(Extracted records begins)

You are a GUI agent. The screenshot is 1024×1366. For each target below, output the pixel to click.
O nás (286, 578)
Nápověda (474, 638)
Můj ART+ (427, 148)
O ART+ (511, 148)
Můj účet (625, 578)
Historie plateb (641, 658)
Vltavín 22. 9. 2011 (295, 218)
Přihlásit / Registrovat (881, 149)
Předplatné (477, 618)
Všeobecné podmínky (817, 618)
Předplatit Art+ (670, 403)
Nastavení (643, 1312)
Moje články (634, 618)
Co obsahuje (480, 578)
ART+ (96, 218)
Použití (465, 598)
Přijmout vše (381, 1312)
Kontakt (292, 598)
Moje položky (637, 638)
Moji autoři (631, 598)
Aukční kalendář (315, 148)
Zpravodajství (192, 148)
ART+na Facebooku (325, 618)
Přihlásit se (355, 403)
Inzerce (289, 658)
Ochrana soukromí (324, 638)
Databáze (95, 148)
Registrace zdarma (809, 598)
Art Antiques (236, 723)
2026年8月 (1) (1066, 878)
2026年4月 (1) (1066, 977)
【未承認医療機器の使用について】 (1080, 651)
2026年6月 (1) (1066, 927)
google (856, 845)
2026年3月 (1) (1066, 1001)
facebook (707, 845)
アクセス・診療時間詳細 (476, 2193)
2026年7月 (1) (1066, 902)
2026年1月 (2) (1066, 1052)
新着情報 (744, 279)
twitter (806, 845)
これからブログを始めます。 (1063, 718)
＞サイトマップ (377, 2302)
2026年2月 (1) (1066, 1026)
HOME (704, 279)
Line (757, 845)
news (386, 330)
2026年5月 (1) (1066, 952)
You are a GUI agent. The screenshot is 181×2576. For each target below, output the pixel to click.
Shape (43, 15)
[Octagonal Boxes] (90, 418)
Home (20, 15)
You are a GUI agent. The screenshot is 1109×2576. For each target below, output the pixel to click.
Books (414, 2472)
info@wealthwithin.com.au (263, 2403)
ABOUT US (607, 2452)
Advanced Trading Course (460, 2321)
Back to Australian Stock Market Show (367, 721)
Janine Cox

(Extracted records ends)

Show all lines in the entries above where the string "output" appears.

Response to the exercise »
You are a GUI agent. The screenshot is 1024×1366. For each target below, output the pixel to click.
You are a GUI agent. The screenshot is 181×2576. For each target below, output the pixel to click.
You are a GUI agent. The screenshot is 1109×2576. For each target below, output the pixel to click.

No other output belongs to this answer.